__Dataset entries__.
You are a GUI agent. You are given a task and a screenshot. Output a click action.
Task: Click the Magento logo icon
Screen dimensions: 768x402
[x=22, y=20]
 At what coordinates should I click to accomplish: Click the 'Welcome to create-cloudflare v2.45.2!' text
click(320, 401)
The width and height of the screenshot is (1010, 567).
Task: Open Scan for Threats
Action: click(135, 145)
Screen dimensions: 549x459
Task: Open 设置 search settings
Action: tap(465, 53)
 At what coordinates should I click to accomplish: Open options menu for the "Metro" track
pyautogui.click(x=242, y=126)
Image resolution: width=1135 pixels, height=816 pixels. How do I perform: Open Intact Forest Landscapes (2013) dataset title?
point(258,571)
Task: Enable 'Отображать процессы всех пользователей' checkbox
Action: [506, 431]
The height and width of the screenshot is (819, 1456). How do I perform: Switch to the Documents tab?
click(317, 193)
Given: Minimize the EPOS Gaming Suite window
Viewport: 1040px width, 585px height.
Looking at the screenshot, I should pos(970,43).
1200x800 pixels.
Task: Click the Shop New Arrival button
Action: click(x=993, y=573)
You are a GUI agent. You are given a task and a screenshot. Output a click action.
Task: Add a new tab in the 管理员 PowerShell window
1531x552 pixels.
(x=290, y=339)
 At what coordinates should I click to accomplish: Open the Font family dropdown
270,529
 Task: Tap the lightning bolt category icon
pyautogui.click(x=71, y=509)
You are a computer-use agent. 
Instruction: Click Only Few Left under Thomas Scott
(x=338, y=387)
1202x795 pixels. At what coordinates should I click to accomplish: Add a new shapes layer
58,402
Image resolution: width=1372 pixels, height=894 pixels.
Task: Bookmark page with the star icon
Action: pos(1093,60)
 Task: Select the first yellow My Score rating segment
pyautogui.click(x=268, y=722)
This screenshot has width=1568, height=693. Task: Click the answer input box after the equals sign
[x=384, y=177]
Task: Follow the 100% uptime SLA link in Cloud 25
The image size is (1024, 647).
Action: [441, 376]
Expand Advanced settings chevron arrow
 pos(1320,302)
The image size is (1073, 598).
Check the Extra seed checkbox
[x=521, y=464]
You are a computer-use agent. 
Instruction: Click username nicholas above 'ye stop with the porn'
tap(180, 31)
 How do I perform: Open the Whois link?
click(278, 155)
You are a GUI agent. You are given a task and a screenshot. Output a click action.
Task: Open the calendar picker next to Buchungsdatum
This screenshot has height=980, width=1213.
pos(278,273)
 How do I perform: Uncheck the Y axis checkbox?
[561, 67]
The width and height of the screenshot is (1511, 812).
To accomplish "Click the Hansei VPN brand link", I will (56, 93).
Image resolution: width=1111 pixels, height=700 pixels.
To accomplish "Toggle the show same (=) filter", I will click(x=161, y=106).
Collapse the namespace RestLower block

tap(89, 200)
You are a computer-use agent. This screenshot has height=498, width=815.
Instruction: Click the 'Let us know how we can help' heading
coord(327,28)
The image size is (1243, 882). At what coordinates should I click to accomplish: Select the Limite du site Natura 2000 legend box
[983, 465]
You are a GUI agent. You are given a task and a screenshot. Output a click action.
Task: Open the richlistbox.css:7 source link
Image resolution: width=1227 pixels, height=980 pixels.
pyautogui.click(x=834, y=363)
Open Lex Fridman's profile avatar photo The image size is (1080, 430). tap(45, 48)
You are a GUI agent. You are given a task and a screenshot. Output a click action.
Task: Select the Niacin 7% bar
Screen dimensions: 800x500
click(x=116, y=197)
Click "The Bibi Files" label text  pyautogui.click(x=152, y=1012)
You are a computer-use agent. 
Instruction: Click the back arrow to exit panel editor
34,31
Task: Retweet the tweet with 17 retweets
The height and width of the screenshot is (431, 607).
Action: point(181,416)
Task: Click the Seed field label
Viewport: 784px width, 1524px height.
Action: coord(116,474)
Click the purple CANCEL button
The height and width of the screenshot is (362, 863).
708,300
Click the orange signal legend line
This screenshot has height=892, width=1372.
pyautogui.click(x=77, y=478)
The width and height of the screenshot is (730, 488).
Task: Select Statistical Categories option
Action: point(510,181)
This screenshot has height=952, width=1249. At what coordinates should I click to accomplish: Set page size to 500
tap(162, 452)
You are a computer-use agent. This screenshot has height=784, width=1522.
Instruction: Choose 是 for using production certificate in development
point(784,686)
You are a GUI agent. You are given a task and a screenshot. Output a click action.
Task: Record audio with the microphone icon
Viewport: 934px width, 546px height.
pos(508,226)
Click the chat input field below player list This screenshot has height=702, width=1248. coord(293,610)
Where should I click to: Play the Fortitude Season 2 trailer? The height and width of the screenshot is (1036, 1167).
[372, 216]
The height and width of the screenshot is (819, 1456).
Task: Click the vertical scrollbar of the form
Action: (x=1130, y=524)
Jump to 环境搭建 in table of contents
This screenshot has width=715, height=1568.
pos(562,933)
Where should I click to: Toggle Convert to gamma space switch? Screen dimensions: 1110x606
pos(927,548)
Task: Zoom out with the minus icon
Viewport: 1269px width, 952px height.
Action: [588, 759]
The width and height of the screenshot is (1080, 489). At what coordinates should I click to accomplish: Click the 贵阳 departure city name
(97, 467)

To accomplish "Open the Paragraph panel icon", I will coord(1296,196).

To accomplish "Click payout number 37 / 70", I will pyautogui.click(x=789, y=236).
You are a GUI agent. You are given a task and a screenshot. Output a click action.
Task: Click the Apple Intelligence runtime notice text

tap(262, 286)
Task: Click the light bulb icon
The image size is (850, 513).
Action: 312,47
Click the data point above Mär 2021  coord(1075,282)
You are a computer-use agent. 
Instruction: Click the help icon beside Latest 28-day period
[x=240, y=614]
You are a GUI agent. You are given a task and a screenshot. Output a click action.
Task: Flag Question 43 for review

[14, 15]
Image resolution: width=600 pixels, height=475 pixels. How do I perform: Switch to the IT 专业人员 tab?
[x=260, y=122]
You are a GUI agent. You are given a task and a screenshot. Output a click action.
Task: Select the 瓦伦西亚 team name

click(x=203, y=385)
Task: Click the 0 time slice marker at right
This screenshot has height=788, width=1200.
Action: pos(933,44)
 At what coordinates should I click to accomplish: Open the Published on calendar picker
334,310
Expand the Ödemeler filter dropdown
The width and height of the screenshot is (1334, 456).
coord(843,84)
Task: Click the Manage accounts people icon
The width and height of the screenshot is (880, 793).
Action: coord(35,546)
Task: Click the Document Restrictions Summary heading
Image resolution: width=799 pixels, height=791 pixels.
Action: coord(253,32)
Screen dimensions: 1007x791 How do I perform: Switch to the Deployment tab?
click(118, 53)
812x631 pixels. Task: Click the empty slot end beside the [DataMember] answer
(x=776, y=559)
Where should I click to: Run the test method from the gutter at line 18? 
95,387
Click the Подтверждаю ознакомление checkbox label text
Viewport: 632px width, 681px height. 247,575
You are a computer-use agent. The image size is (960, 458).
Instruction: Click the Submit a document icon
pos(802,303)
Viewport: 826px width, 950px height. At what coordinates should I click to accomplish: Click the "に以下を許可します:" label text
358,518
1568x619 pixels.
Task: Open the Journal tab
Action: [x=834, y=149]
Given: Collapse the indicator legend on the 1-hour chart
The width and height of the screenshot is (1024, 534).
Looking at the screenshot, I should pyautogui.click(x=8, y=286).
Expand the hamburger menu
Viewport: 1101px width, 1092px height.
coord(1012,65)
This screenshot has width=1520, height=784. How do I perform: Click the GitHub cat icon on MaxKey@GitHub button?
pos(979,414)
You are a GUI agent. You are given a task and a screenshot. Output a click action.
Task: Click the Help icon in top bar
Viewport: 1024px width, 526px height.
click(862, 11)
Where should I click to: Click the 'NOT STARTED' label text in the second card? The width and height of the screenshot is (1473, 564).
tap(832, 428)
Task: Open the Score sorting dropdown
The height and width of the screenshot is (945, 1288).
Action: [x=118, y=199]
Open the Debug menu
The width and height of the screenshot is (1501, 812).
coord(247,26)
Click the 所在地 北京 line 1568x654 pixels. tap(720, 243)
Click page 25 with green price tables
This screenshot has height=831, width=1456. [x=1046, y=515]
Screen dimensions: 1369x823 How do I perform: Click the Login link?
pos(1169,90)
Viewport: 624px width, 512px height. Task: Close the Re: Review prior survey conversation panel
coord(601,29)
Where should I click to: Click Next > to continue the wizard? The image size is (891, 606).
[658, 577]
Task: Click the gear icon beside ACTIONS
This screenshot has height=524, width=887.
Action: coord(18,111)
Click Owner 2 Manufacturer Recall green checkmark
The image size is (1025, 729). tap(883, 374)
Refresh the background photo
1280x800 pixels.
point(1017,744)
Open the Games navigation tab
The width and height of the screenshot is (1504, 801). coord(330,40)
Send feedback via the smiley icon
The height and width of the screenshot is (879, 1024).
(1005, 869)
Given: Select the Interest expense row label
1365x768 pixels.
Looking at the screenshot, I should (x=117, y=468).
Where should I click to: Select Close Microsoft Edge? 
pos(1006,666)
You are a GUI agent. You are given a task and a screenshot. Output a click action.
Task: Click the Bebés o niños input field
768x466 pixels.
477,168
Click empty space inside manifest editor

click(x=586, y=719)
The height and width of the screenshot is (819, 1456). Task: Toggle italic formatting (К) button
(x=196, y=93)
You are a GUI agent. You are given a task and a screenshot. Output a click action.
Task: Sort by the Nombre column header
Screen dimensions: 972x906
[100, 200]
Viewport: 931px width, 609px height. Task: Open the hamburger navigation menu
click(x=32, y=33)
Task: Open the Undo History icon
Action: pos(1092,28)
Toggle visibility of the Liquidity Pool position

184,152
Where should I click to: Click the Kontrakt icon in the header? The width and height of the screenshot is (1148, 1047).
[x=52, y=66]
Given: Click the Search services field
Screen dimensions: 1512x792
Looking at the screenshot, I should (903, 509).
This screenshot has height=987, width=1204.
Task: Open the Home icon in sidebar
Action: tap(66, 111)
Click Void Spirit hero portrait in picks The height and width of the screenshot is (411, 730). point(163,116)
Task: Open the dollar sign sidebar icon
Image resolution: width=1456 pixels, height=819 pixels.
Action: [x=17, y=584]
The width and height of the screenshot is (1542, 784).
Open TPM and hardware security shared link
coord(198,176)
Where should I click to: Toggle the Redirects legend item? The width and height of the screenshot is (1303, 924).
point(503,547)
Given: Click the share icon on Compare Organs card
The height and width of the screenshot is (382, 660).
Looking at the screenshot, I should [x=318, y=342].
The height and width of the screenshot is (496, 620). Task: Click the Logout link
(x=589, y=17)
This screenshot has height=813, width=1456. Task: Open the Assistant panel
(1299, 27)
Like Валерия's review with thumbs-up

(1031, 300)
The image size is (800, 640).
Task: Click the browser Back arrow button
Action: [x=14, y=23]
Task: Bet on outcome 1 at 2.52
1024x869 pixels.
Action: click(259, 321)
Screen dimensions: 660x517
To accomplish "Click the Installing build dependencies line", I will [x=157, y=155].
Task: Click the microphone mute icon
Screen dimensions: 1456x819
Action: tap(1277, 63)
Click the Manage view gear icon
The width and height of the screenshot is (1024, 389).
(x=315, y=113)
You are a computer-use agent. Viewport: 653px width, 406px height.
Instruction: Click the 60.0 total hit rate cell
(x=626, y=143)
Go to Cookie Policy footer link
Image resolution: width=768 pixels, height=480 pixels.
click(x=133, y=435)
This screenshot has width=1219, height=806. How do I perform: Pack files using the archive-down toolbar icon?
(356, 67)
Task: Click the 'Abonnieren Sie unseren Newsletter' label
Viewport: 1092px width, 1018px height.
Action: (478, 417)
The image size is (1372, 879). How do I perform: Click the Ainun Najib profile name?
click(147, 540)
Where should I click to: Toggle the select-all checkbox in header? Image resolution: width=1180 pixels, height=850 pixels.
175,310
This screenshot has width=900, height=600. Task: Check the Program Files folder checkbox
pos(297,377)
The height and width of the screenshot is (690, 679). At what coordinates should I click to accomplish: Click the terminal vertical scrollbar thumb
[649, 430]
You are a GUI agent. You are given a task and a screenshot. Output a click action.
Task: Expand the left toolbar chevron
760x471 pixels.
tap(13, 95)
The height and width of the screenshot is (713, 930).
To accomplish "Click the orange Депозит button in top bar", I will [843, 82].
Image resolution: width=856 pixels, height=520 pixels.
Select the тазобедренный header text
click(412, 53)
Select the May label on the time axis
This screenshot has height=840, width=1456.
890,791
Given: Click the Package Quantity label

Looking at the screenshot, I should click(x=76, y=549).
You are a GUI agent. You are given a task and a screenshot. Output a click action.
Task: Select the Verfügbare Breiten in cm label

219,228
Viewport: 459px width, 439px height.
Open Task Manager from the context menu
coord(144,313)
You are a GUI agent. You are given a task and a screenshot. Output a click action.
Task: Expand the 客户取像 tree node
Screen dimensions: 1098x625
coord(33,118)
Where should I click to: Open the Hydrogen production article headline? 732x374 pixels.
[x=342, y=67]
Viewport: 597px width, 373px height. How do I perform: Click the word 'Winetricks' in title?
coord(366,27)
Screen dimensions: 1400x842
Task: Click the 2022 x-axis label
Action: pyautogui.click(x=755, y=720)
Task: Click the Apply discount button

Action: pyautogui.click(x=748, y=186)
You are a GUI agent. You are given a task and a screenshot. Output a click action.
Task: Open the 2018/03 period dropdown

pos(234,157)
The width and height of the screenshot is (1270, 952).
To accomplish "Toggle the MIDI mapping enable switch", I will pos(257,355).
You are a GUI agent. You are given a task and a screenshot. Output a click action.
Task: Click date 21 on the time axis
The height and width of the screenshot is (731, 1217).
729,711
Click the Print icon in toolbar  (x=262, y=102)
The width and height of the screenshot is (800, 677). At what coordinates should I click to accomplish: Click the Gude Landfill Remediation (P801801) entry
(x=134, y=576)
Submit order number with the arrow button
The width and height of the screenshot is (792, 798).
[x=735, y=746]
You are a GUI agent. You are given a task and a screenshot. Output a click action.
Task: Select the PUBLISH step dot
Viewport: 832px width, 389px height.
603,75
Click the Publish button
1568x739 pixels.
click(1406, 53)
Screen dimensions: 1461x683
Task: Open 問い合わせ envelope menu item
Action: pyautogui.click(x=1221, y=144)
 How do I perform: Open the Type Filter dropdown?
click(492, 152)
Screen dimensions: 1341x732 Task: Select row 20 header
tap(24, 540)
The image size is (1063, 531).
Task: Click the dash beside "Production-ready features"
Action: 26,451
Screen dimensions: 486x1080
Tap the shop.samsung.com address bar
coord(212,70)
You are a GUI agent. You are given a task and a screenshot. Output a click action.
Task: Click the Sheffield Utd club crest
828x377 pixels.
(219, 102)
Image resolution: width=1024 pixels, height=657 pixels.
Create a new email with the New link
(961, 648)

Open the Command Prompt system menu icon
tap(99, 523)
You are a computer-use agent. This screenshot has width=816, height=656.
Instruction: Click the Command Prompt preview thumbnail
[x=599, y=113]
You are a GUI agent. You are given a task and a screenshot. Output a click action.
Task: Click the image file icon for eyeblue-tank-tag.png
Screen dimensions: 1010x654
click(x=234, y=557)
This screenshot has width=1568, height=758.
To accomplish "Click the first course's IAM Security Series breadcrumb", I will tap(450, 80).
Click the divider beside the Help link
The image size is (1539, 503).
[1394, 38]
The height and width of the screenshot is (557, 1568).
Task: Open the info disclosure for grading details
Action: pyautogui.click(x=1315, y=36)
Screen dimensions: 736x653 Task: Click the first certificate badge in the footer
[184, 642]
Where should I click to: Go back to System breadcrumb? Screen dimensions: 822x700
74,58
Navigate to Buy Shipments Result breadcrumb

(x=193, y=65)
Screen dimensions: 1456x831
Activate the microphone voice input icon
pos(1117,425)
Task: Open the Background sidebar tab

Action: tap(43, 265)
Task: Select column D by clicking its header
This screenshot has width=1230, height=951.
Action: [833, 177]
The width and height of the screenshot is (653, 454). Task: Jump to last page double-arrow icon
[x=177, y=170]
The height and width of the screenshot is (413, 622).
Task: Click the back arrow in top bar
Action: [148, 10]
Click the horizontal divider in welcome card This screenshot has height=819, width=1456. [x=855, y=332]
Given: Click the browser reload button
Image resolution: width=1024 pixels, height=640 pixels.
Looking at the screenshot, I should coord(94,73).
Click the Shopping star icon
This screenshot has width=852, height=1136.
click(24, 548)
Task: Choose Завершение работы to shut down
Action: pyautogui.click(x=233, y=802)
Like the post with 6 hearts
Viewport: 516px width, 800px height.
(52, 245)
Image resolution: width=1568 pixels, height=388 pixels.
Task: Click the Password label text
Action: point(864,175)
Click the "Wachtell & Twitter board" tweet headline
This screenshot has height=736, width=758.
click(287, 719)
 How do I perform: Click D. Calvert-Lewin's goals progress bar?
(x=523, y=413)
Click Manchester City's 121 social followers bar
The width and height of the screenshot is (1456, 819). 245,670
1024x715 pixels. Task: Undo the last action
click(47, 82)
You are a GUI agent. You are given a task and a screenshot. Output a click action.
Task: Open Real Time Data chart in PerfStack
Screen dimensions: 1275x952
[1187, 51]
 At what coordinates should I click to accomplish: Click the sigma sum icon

__Task__. Pull out every line of the items above that contains the string "certificate", treating uppercase and lowercase as different, and copy each one in full.

__Right answer__.
Instruction: Choose 是 for using production certificate in development
Screen dimensions: 736x653 Task: Click the first certificate badge in the footer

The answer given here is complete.